12 - Oxidation state of peroxiredoxin 4 in lungs from patients with pulmonary fibrosis and mouse models of fibrosis

Abstract

Rationale Every year 34,000 people in the United States are diagnosed with Idiopathic Pulmonary Fibrosis (IPF). The average survival time for these patients is only 3-5 years after diagnosis. Recently we have shown that the overexpression of the ER localized peroxidase, Peroxiredoxin 4 (Prdx4) attenuates murine type II alveolar cells cell death and decreases collagen deposition in mouse models of pulmonary fibrosis. The goal of this study is to understand the redox status of Prdx4 in IPF and experimental models of lung fibrosis. Methods C57B6 mice were oropharyngeal instilled with bleomycin. After the establishment of pulmonary fibrosis Prdx4 was overexpressed by instillation of Adeno-Peroxiredoxin 4 (AdPrdx4). Mouse lung tissue as well as samples from IPF patients were analyzed for Prdx4 content and redox status. Results The overexpression of Prdx4 in mice with bleomycin-induced fibrosis resulted in a significant decrease in collagen content in mouse lungs overexpressing Prdx4 compared to mice receiving AdCtrl. Lung tissue from mice with bleomycin-induced fibrosis and patients with IPF showed altered Prdx4 oxidation states, with a shift towards high molecular weight complexes.

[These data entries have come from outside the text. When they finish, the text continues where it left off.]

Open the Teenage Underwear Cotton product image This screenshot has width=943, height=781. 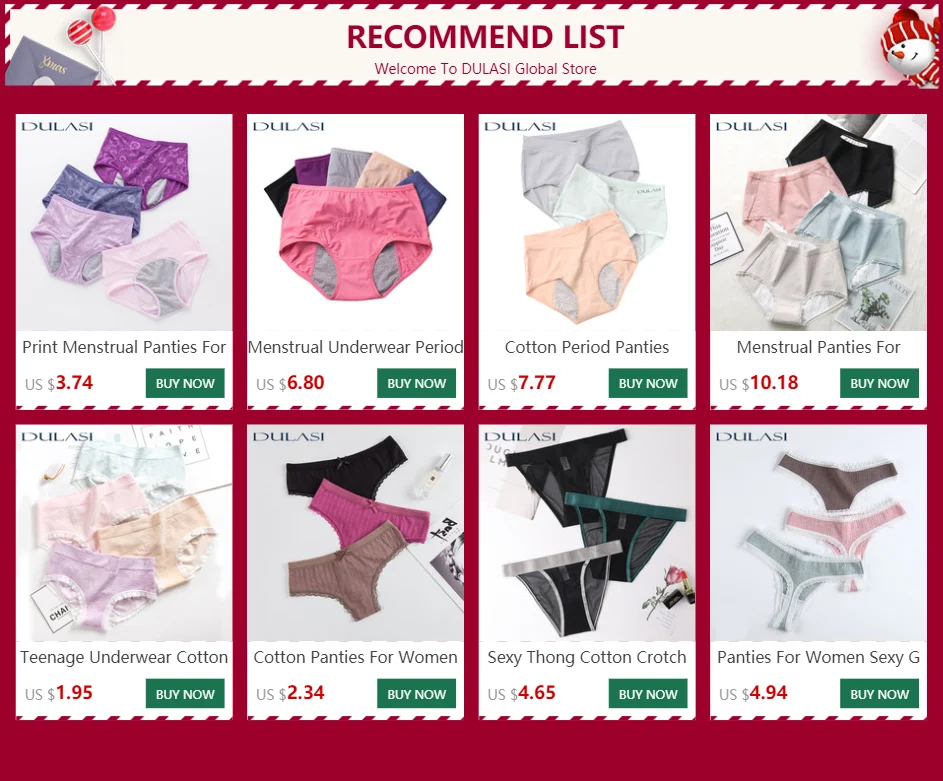[x=124, y=533]
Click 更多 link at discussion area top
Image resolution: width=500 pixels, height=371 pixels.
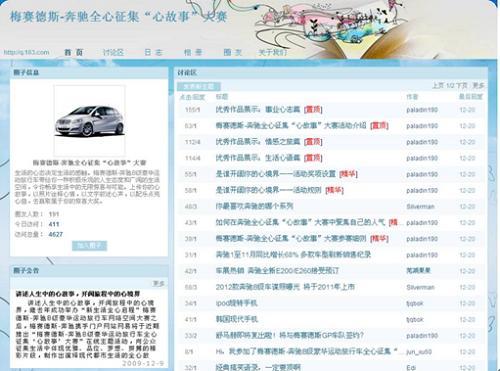478,86
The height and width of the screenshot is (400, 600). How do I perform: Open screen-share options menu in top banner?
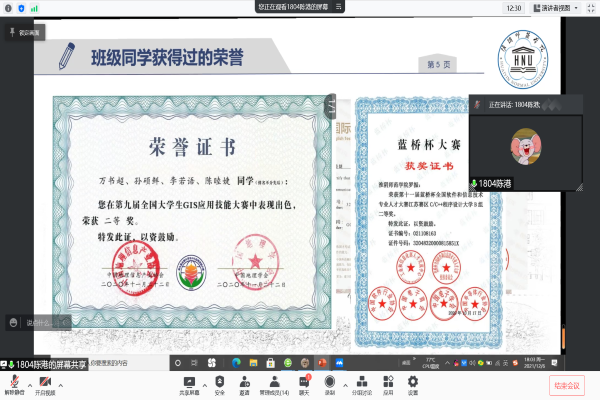(340, 6)
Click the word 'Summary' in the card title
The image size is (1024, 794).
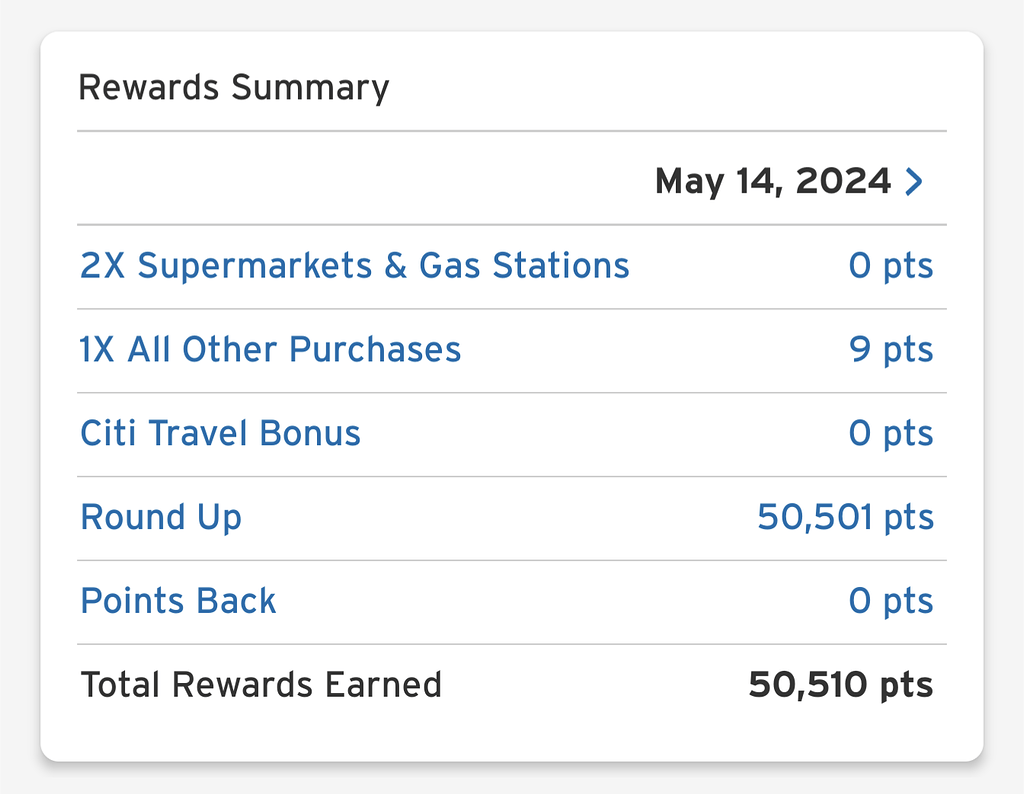309,88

A dramatic increase in only high molecular weight Prdx4 protein was observed in the bronchoaveolar lavage fluid from mice with bleomycin-induced fibrosis, along with increases in overoxidized Prdx (Prdx-SO3), suggesting that overoxidized high molecular weight Prdx4 complexes are selectively released from cells in models of pulmonary fibrosis. Conclusion This data reveals that an altered redox status of Prdx4 occurs in IPF and mouse models of pulmonary fibrosis and that augmentation of Prdx4 has a potential positive therapeutic relevance in pulmonary fibrosis.